From the article below on the Southampton student team in the Shell Eco-Marathon, list every numerical figure it gives about the London event, leaving out the publication date.

## Document excerpt:
= = =

Southampton student team in the Shell-Eco Marathon

Published: 4 July 2016
The Southampton team at the London Olympic Park

A first for the University of Southampton, as a student team competes in this year's Shell Eco-Marathon Competition. 

The Shell-Eco Marathon is not about speed, it is about energy efficiency, and is split into two categories: Prototype Class, focused solely on efficiency; and UrbanConcept Class, where passenger considerations are taken on board. Our team was part of the Europe competition, electing to enter the Prototype Class and go in for the electric mobility category, where vehicles are powered either by hydrogen fuel cells or lithium-based batteries.




A section of the track, pre-race

The event was held at the London Olympic Park during the weekend of 2-3 July 2016 where upwards of 200 student squads, from 29 countries around the world, gathered to see who could navigate the 2.2-km track with the least amount of fuel. The track was a tricky one and the long bridge section proved insurmountable for some of the lower-powered cars. But a spirit of friendly rivalry prevailed as students tweaked their tactics and cars as best they could to gain an advantage.










Our design in the early stages

The Southampton students designed a new battery-electric prototype from scratch and were up against about 50 contestants. The team passed all technical inspection results, a big achievement for the first year at the competition.







final design
Our finished prototype

The team passed all technical inspection results, a big achievement for the first year at the competition.

= = =

## The data:
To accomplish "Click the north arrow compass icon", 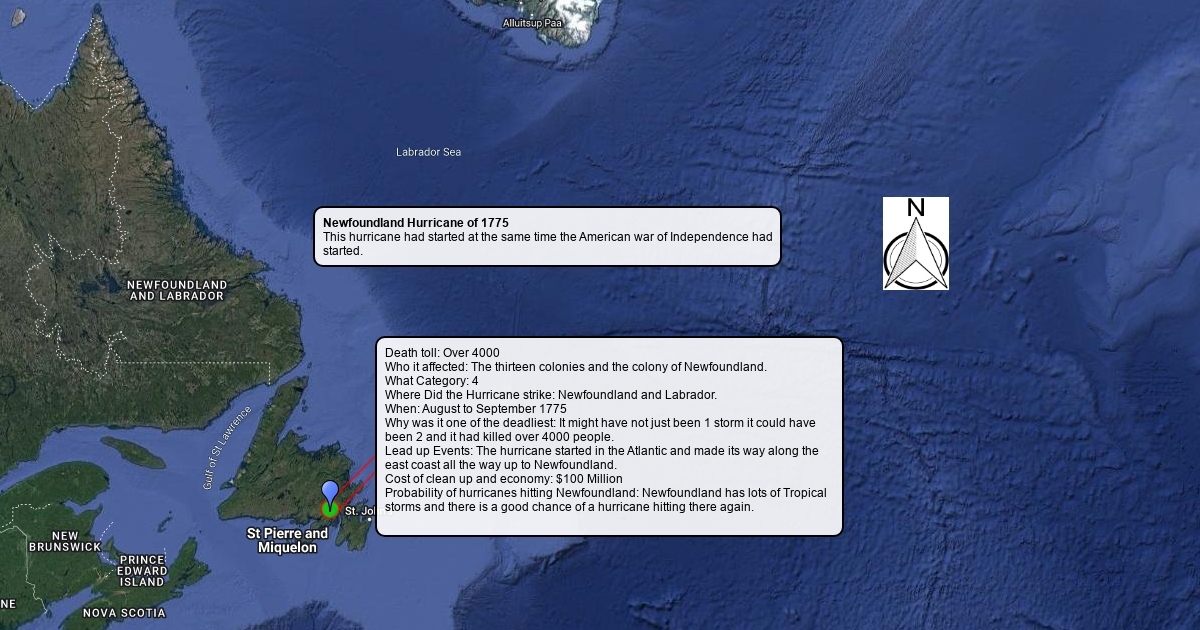I will (x=915, y=244).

= = =

## Task solution:
- Weekend of 2-3 July 2016
- Upwards of 200 student squads
- 29 countries
- 2.2-km track
- About 50 contestants